Abdul Kader Keita: Tam bir Afrikalı, tam bir show adamı. Geldiği günlerde çok istekli ve elinden geleni vermeye çalıştı. Hatta Atletico maçlarına kadar bu performansı sürdürdü ancak sonrası nedendir bilmoyorum (konu hakkında çok dedikodu duydum) performansı biden düştü. Belki Avrupa hayalleri onu takımda tutyordu bilmiyorum ama Keita eski Keita değil. Ama bizim sevdimi seven sildimi silen halkımız Keita'ya da aynı tarifeyi uyguladı ve kötü oynadığı zamanlarda bile yaptığı 2 (abatmıyorum. saydım) artistik hareket yüzünden "süppper yaa" gibi cümlelerle korudu kendisini. Canları sağolsun ama biz eski Keita'yı istiyoruz.


Arda Turan:Kaptan şu günlerde çok dertli. Sezona mükemmel başlayan bir Arda sezon ilerledikçe futbola özel hayatını karıştırmaya başladı. Aslında haksızlık etmemek gerek, kendisi yapmadı bunları bizim saygıdeğer!!! basınımız yaptı. Özel hayat ne  hangi işte olursa olsun işin içine girince herşey değişiyor.  Kaptan'da buna kurban gitti. Darbeye bağlı sakatlıklar geçirdi ama bunlar Arda'yı yıldırmadı. Herzaman yüreğiyle oynadı, elinden gelenin en iyisini yaptı, takımdaki ruhumuz oldu kendisi ama özellike derbiden sonra ona çok ayıp edildi.

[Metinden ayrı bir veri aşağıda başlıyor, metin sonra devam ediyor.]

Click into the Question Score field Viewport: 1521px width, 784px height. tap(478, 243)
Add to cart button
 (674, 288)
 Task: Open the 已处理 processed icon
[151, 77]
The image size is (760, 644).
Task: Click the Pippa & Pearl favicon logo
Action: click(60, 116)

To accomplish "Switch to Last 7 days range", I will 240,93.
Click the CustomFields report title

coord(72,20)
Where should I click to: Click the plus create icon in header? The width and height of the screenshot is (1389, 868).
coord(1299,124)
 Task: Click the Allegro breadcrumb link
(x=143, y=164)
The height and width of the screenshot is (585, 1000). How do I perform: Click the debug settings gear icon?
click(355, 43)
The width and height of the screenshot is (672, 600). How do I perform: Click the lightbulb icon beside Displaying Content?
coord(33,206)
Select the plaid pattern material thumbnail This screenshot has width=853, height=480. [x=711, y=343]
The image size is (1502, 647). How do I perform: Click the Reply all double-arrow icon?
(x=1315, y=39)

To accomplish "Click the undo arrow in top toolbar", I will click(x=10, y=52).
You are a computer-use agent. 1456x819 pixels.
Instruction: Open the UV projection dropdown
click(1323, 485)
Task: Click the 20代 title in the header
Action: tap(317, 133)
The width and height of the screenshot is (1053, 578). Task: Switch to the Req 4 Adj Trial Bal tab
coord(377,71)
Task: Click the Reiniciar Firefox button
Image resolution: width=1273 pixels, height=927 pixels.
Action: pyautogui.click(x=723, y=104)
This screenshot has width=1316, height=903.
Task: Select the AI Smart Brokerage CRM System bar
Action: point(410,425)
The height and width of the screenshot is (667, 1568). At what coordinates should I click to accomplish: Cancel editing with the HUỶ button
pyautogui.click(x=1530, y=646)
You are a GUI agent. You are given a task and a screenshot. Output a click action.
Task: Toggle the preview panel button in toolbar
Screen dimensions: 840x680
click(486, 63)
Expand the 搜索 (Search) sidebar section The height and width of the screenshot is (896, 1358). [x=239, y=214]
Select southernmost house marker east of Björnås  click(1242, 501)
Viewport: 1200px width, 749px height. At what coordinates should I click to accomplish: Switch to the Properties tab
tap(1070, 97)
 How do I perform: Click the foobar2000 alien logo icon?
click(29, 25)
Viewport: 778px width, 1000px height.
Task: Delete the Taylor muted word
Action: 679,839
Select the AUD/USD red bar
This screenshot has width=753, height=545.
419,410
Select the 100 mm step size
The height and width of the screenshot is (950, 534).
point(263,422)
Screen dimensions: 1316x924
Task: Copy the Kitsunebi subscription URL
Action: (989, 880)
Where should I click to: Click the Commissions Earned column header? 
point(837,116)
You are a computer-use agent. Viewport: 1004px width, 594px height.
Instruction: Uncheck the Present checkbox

Yabancılarınözel hayatları nedeniyle kesilen faturadan oda payını aldı ama gerçekten kaptana yapılanlar haksızlıktı. Şimdi yaptığı açıklamaları dinledim yine kendisine yakışır cinstendi. O bizim yıldızımız, her takımın yıldızına sahip çıktığı gibi bizimde yıldızımıza sahip çıkmamız lazım. Şuan 10'un gibi bir oyuncunun değeri Galatasaray için paha biçilemez.


Harry Kewell: Onun için ne desem ne yazsam az. O bir efsane, takımıza gelmiş geçmiş en iyi yabancılardan, tam bir profesyonel, tam bir görev adamı. Bu takıma geldiğinde çok eleştirildi sakat denildi ama geldiği günden bu yana sıcakkanlılığı, oyunu ve sahaya terinin son damlasına kadar akıtması onun bizler için bir efsane olmasına neden oldu. Onu gerçekten nasıl anlatacağımı bilmiyorum kelimeler parmağıma dolaşıyor adeta. Geçen seneyi hatırlıyorumda. Yok sakattı, yok hepatitti felan dediler ama takır takır top oynadı. Hamburg maçında savunmada adam kalmadı savunmada oynadı, yine bu sene Baros sakatlandıktan sonra ligde ve avrupada tek forvet oynadı, sağ kanat, sol kanat, forver arkası v.s v.s v.s. Ona ne görev verildiyse yaptı. Profesyonelliğiyle herkese örnek oldu. Özellikle şöyle bir olay hatırlıyorum bu sene başında. Bunu hiç bir haber kaynağından okumadım direk klübe yakın ağızlardan duydum.
Yabancıların parasının yatıp, Türklerin yatmadığını duyunca yönetimi çıkıp ya hepimiz alırız yada hiç birimiz almayız gibi onurku bir davranı göstermiştir.
Dedim ya hiçbir kelimeyle Kewell'ı anlatamam kewell sözlerimi şöyle noktalıyorum. "stay with us harry"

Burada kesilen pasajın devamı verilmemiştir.